All of the other qualities in the list other than self-control seem positively directed, generating affirming experiences or results in ourselves and for others. Only self-control suggests a restrictive or limiting function, braking our actions and words for the purpose of gaining perspective. And I wondered momentarily whether it deserved this high place in the fruit of the Spirit that Paul gave it.
However, as I considered the manner in which we typically interact in our current day, the immense value of this attribute of internal restraint was revealed. Perhaps it’s the fast pace of the click, snap, and tweet world in which we find ourselves, but what I so often see are the harmful effects of the lack of restraint in our interactions: Political discourse carried out in acerbic snippets on Twitter, which attempt to generate emotional reactions and incite discord, more than they espouse well-considered policies. Athletes who disrupt teams and hurt their own careers, for lack of just a moment of self-reflection. Young people, and sometimes those not so young, whose emotional well-being often rests upon brief interactions carried out in a media-negotiated format that favors impulsive communication with little consideration of its consequences.

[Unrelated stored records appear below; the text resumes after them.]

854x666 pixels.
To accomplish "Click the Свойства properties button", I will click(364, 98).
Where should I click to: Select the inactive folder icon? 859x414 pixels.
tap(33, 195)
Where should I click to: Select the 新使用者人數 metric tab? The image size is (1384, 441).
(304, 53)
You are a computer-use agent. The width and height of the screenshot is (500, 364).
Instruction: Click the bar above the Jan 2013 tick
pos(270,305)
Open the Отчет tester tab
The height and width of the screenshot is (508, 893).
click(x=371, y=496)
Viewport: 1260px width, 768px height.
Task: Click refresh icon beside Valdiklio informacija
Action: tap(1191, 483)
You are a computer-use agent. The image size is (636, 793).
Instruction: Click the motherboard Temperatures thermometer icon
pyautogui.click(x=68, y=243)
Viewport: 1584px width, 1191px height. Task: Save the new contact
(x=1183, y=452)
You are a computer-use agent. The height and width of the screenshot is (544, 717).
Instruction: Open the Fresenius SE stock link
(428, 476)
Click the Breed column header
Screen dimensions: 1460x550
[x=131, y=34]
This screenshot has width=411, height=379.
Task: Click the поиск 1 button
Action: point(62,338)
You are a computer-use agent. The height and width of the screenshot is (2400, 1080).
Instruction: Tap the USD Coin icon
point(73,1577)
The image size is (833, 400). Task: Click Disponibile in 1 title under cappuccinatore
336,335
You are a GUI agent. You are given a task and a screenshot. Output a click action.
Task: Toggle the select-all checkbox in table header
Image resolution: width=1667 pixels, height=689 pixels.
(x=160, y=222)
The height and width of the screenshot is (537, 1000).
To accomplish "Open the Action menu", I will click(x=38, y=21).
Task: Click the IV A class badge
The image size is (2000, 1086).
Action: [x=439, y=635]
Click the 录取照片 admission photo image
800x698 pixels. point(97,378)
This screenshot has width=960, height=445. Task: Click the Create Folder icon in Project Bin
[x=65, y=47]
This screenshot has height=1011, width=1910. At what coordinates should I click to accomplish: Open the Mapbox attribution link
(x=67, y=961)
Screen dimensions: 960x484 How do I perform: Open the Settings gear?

Yet Paul realized long ago, perhaps from observing his own tendencies in pastoral communication, the necessity of taking time to deliberate before one speaks and acts, so that one’s interactions are not simply the design of the works of the flesh – strife, jealousy, anger, quarrels, dissensions, factions, envy – mentioned in the last devotional. For our brokenness clamors to make itself heard immediately, rushing ahead of the graces that the Spirit might contribute – patience, kindness, generosity, gentleness. These could guide our interactions when self-control provides time for their expression. Did you ever notice that even in his tense discussions with the Pharisees, Jesus refuses to be lured into immediately answering questions, which are often framed such that each answer offered produces some harm. Consider Jesus’ reaction when the Pharisees brought him the woman caught in adultery, questioning “In the law, Moses commanded us to stone such women. Now what do you say?” For awhile Jesus chooses not to speak. And when after careful deliberation he does respond, he ignores the two options given, reframing the discussion such that it probes the Pharisees about their own blamelessness. With their own righteousness in question, Jesus now makes them accountable for the decision. “Let anyone among you who is without sin be the first to throw a stone at her.”
How much could the practice of self-control benefit our interactions with others? How often in discussions and disagreements does the emotional content of my response prevent the listener from hearing what I wanted to communicate? How frequently do words of anger and frustration spill out of my mouth before I consider how they might hurt or offend the person at which they’re aimed? How much could we learn if we really took the time to fully hear the perspectives of those with whom we disagree, and tried to understand how they came to their different conclusions? How much more enlightened would our conversations be if we would exercise the discipline Jesus did in his responses? Might we be better served to take the time to consider a third, more gracious way as He did, rather than hastily choosing between the right or wrong answers that seem to be offered?
Self-control is sort of the kiwi, the strange fruit that is not like the others in this list. However, its implementation may be what actually creates the time and space for the exercise of the other graces which emanate from love. Is not “self-control” simply the self, controlled by the Spirit, in tune with God’s desires for us and for others? As such, it is a wholesome and beneficial fruit, indeed.
Prayer: Oh Lord, help us to seek your discerning counsel, to find in You a discipline not that punishes, but instructs our conduct and our words, so that we might find, in ourselves and our encounters with others, more grace and understanding. Amen.